This process step 306 may be accomplished in various different manners. In some examples, the first voltage indication and/or the second indication may provide an indication that the operation of the climate control system 100 should (or should not) be operated on power supplied by the microgrid power unit 102. For example, if the first voltage indication indicates that components operating based on power from the microgrid should be curtailed and the demand on the climate control system cannot be met by a reduced conditioning capacity, then the process may determine that additional power sources, e.g., the utility grid, are required to continue appropriate operation of the climate control system. However, if the process step 306 determines based on the first voltage indication and/or the second indication that the microgrid power unit 102 is providing sufficient power, then other adjustments may be made. The below description walks through illustrative examples of adjustments that may be made according to the process described herein.
The process step 306 may include determining the adjusted operating parameters based on a plurality of operating parameters that collectively define an operating level of the climate control system. For example, each operating parameter may correspond to a first voltage indication and/or a range of first voltage indications. In some examples, the plurality of operating levels includes one or more of a shut-off level or 0% level, a 40% level, a 70% level, a 100% level, and/or at least one load-up level. For example, during load-up the conditioning demand may be increased by 30%, e.g., increasing the current demand up to a 130% level. Other values may be used, and in this example, the process may determine which operating level is appropriate for the component(s), associated with the operating parameters, based on the first voltage.

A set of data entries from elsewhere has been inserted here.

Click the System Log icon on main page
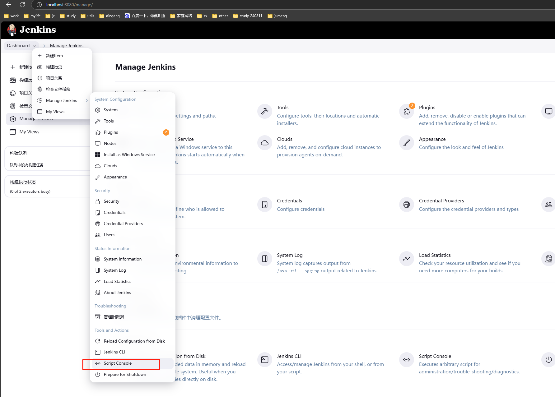Image resolution: width=555 pixels, height=397 pixels. [265, 259]
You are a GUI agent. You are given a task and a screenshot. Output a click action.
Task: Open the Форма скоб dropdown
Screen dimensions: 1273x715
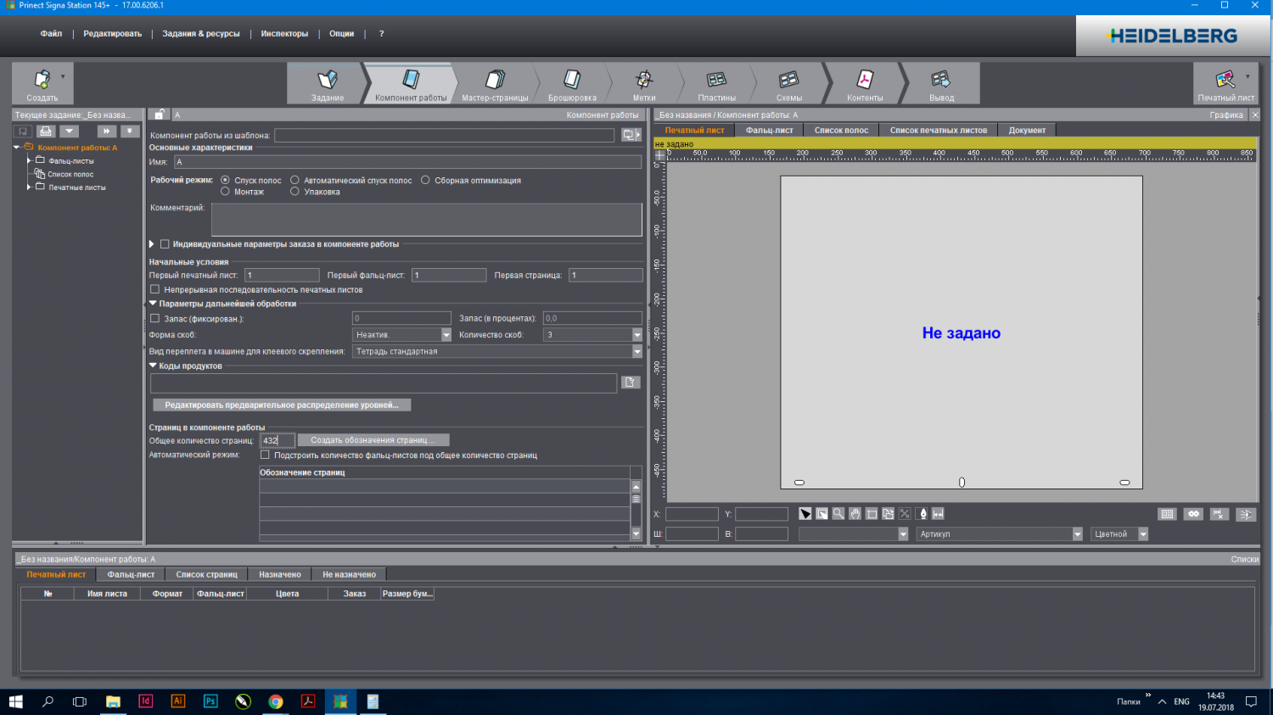(446, 335)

In some examples, the climate control system may operate according to a plurality of operating parameters and a plurality of operating levels or ranges. Each of the operating levels or ranges may define a level of performance of the climate control system that is possible using the plurality of operating parameters. Each operating level or range may correspond to one or more power availability indications, for example a voltage indication or a range of voltage indications provided from the microgrid power unit to the climate control system. In some examples, an operating level or range may define a level of performance of the climate control system that is possible using various different combinations of operating parameters. In some examples, the various different combinations of operating parameters may define the same or different sets of pluralities of operating parameters. In some examples, an operating level and/or an operating parameter may be associated with the operating mode of the climate control system as described by the present disclosure.

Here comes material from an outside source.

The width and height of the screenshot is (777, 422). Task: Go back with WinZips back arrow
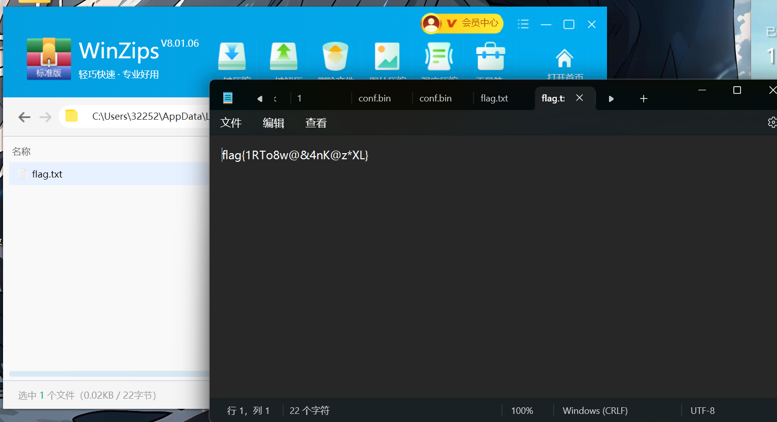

The climate control system may, in some examples, respond to increased or increasing power availability from the microgrid by increasing one or more operating parameters up to a higher operating level. For example, the microgrid may include a fully charged battery storage unit along with a solar panel and wind turbine both providing 100% of their respective power outputs. The climate control system may determine the increased power availability, such as from indications from the microgrid controller, and in response, the climate control system may increase conditioning (e.g., heating, cooling, humidifying, dehumidifying) capacity for a conditioned space up to 100% of the requested conditioning demand. It should be understood that, in some examples, the climate control system may be limited by a maximum system conditioning capacity that may be less than 100% of the requested conditioning demand. In some examples, the climate control system may increase beyond the requested conditioning demand, for example the climate control system may load-up to the requested conditioning demand by an amount (e.g., up to 130% of demand), potentially to convert the excess electrical energy into stored thermal energy.
In some examples, the climate control system may operate according to an advanced load-up demand response which would cause the climate control system to operate at the total 100% nominal conditioning capacity of the climate control system, regardless of a requested conditioning demand. The advanced load-up demand response may be used to potentially convert the excess electrical power into stored thermal energy. It should be understood that the total 100% nominal conditioning capacity of the climate control system may, in some examples, exceed a load-up demand response limited to 130% of a requested conditioning demand.
Indeed, in some examples, the process 300 may map different operating parameters to the first voltage indication or other indications, e.g., a second indication, a conditioning capacity, power consumption, demand responses, or the like. FIG. 4 provides examples of this type of mapping. FIG. 4 shows a graph 400 representing examples of demand responses for a climate control system (e.g., 100 or the like). In this graph 400 the demand response for the climate control system is adjusted based on an input power level, e.g., the first voltage indication provided by the microgrid power unit to the climate control system. However, it should be understood that other indications as described by the present disclosure may be equally applicable to the responses described with respect to FIG. 4 , e.g., a second indication including a demand response event, a level of thermal storage, or other indications as described herein. In particular, the graph 400 represents a plurality of demand responses in relation to a plurality of power input values and a plurality of conditioning capacity outputs settings for the climate control system.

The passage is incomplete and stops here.